As an aside I love how you tried to brush off $400 million in taxpayer money as no biggie since it wasn’t billions, as though that sort of money just falls from the sky to be picked up, but not nearly as much as your attempt to distance Trump from that trainwreck given he was and still is very much involved with it, from being part of the groundbreaking ceremony for what he called ‘the eighth wonder of the world’, boasting about how he was able to ‘convince’ Foxconn to build an LCD factory after they’d dumped the idea(“Great news on Foxconn in Wisconsin after my conversation with Terry Gou!”) and praising them on local tv a whopping five days ago for building “one of the most incredible plants I’ve ever seen” and hyping the debacle with claims such as “If we win the election, Foxconn is going to come into our country with money like no other company has come into our country.”

ECA (profile) says:

Would love to..

Ask the other countries to match USA pollution laws, Adjust wages to a comparable level as WE would pay our own employees.
Then ask the USA corps what they want to do.

No matter what you do with a tariff it comes back to the consumer. And the only reason for a tariff was to over price imported goods that compared/were equal to USA products. But we dont make many things anymore. Esp consumer based products.
And even if we did make them, most of the needed Parts tend to NOT be made in the USA, we end up Just putting things together with other nations parts.
And the people they hire to put things together are fast at small parts, mostly screws and nuts, the rest is automated.

That One Guy (profile) says:

Re: Or, you know, you did it wrong

One need only look at the comments that do make it through(As the ‘Handling Trolls that Invade a Community’ article’s comment section demonstrate nicely) to know that no, TD staff do not just remove comments that they ‘don’t like'(as far as I’m aware after being on TD for years they remove spam and basically nothing else), so if your comments didn’t show odds are good that either the site had a hiccup that no-one else seemed to notice, it got caught by the spam filter for some reason(adding in links will often cause that, using a TOR browser will definitely cause it as two examples) and will need to be manually cleared by said staff which can take a bit at times, or you did something wrong.

PaulT (profile) says:

Re: Censoring Comments

"TechDirt has the ability to filter out anything they don’t like."

It’s called a spam filter. Which catches most people at some point, but serves as a way to laugh at the idiots who think they’re being personally prosecuted when the comments they whine about being censored are manually approved a little while later. The rest of us shrug our shoulders at the spam filter warning and return an hour or so later to read the replies to our now visible comments.
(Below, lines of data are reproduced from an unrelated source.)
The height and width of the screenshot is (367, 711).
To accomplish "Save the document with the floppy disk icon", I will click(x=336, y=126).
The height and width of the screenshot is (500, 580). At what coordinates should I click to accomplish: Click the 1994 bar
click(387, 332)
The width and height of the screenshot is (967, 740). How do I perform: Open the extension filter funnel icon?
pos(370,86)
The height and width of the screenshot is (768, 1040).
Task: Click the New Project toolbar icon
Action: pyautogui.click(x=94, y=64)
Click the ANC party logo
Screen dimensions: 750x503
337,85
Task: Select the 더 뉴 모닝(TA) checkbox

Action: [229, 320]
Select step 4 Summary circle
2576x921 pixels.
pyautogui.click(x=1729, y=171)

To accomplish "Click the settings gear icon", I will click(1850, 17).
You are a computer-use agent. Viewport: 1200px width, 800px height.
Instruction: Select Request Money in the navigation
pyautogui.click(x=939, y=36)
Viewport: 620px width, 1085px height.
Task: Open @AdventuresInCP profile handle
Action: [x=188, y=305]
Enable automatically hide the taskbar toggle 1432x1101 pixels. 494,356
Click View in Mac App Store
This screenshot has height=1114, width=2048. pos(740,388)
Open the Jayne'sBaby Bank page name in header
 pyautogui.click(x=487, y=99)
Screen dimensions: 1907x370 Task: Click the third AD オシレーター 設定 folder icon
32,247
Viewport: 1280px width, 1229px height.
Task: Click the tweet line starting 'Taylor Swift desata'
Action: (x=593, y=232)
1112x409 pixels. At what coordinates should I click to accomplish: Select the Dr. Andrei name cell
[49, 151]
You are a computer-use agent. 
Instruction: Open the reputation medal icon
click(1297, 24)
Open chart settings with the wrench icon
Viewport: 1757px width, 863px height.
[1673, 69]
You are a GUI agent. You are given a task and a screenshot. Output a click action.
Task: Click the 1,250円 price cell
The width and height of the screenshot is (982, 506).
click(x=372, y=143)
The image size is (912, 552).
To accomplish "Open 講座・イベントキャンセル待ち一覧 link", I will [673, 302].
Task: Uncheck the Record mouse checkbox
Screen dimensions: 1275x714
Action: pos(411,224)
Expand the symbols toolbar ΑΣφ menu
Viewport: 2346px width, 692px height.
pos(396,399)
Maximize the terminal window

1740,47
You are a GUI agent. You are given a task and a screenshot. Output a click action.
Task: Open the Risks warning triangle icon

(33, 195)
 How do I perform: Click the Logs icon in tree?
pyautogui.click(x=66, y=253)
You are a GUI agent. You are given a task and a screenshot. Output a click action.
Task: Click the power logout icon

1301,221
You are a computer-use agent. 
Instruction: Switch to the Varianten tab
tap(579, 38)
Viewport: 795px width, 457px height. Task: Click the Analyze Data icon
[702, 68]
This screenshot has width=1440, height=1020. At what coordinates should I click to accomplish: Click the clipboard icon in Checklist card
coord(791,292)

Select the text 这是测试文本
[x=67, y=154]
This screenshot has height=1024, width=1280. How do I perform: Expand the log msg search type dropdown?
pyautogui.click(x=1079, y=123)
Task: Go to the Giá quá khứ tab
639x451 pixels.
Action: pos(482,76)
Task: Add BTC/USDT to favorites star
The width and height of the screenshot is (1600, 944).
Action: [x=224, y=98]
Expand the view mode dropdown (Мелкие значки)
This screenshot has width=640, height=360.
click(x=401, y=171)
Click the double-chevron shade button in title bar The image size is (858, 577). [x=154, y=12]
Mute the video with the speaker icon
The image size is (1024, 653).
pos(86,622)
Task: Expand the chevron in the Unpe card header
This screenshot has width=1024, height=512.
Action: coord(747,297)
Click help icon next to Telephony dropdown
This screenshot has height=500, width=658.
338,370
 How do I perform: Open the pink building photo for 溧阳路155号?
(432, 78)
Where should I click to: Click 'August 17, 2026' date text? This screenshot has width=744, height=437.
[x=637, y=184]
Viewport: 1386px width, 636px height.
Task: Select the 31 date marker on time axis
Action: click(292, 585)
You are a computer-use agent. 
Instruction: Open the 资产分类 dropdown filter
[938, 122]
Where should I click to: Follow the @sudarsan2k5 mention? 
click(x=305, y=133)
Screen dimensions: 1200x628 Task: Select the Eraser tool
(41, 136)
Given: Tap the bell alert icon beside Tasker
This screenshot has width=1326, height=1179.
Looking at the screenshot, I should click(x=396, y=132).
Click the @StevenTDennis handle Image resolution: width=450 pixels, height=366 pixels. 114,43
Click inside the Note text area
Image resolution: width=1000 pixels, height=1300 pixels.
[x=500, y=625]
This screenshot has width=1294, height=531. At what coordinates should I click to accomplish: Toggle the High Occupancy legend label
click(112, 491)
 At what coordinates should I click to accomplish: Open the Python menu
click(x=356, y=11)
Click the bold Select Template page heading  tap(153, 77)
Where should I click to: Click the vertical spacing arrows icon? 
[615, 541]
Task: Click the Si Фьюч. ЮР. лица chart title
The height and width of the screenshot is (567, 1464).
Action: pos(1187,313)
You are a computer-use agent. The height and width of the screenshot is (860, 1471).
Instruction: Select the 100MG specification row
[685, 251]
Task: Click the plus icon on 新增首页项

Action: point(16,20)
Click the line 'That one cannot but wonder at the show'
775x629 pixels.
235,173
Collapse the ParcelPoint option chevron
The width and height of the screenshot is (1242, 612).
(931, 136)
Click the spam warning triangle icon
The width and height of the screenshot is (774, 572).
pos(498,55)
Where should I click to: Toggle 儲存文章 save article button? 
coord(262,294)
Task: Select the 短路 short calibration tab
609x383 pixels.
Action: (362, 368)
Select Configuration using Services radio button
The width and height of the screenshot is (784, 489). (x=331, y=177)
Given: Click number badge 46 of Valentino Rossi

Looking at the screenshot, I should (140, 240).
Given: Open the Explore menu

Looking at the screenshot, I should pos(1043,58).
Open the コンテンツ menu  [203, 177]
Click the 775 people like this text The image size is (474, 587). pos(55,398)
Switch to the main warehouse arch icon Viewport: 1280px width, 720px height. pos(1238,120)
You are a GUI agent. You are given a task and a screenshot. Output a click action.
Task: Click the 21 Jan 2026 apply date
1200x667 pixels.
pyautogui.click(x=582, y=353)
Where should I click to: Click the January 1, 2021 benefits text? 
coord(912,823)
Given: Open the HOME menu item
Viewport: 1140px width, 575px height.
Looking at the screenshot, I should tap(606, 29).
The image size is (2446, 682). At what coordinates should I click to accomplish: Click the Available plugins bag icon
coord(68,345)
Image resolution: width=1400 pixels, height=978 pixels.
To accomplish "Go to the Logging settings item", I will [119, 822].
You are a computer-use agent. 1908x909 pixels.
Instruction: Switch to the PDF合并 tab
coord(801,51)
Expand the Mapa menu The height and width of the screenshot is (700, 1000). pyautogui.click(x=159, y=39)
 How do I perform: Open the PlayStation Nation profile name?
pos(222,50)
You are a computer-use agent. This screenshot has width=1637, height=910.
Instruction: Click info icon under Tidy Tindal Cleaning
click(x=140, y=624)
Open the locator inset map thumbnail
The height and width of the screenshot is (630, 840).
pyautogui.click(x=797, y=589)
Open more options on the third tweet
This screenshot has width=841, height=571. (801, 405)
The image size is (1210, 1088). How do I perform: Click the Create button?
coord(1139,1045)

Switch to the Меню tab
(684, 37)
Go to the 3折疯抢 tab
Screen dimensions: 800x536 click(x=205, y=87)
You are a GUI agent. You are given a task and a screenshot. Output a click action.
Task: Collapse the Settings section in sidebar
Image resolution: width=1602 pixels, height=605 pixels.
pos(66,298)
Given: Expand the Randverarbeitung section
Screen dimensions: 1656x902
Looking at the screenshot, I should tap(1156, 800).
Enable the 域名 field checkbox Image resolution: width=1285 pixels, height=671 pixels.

Scary Devil Monastery (profile) says:

Re: Censoring Comments

"…but TechDirt does not run my reply. Nice."

I think everyone’s run into the spam filter a few times. All url links, all uses of the "at" symbol, certain words or possibly combinations thereof…for all I know, even posting frequence over time.

It happens to me quite a few times and it usually takes about a day for TD moderators to review it and let the comment through. This is how moderations is usually handled on sites which have no other filtering mechanism to keep the trolls out.

But I guess what most people just accept as an annoyance hitting everyone equally is to some people just evidence of persecution. Usually republicans and the Very Fine People from the alt-right though.